**EXERCISE MATERIALS**
※ ※ ※

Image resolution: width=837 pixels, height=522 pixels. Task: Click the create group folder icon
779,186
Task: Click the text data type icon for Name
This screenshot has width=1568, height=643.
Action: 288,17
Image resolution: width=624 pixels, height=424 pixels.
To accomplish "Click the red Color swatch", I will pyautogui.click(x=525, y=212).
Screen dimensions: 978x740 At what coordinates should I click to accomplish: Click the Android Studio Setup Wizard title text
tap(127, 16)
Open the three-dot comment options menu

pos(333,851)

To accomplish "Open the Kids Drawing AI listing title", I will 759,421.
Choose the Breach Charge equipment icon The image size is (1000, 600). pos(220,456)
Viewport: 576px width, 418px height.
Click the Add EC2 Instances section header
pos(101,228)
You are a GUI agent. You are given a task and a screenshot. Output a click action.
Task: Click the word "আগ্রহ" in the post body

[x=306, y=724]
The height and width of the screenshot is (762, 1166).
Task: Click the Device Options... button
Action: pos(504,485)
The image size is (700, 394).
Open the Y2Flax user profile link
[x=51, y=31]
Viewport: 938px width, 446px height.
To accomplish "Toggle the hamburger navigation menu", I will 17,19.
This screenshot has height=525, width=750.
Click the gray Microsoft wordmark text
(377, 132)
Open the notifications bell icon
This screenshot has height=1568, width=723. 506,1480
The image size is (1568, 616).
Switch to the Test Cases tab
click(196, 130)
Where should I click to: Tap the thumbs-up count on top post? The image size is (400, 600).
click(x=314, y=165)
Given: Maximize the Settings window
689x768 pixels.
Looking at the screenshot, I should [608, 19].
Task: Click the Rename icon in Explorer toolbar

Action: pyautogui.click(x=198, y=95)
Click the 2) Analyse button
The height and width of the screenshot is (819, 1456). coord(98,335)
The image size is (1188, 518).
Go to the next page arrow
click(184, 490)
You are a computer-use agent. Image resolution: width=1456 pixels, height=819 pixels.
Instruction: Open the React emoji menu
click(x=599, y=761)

※ ※ ※

Give the entries again in full, exactly as they were written above.

Image resolution: width=837 pixels, height=522 pixels. Task: Click the create group folder icon
779,186
Task: Click the text data type icon for Name
This screenshot has width=1568, height=643.
Action: 288,17
Image resolution: width=624 pixels, height=424 pixels.
To accomplish "Click the red Color swatch", I will pyautogui.click(x=525, y=212).
Screen dimensions: 978x740 At what coordinates should I click to accomplish: Click the Android Studio Setup Wizard title text
tap(127, 16)
Open the three-dot comment options menu

pos(333,851)

To accomplish "Open the Kids Drawing AI listing title", I will 759,421.
Choose the Breach Charge equipment icon The image size is (1000, 600). pos(220,456)
Viewport: 576px width, 418px height.
Click the Add EC2 Instances section header
pos(101,228)
You are a GUI agent. You are given a task and a screenshot. Output a click action.
Task: Click the word "আগ্রহ" in the post body

[x=306, y=724]
The height and width of the screenshot is (762, 1166).
Task: Click the Device Options... button
Action: pos(504,485)
The image size is (700, 394).
Open the Y2Flax user profile link
[x=51, y=31]
Viewport: 938px width, 446px height.
To accomplish "Toggle the hamburger navigation menu", I will 17,19.
This screenshot has height=525, width=750.
Click the gray Microsoft wordmark text
(377, 132)
Open the notifications bell icon
This screenshot has height=1568, width=723. 506,1480
The image size is (1568, 616).
Switch to the Test Cases tab
click(196, 130)
Where should I click to: Tap the thumbs-up count on top post? The image size is (400, 600).
click(x=314, y=165)
Given: Maximize the Settings window
689x768 pixels.
Looking at the screenshot, I should [608, 19].
Task: Click the Rename icon in Explorer toolbar

Action: pyautogui.click(x=198, y=95)
Click the 2) Analyse button
The height and width of the screenshot is (819, 1456). coord(98,335)
The image size is (1188, 518).
Go to the next page arrow
click(184, 490)
You are a computer-use agent. Image resolution: width=1456 pixels, height=819 pixels.
Instruction: Open the React emoji menu
click(x=599, y=761)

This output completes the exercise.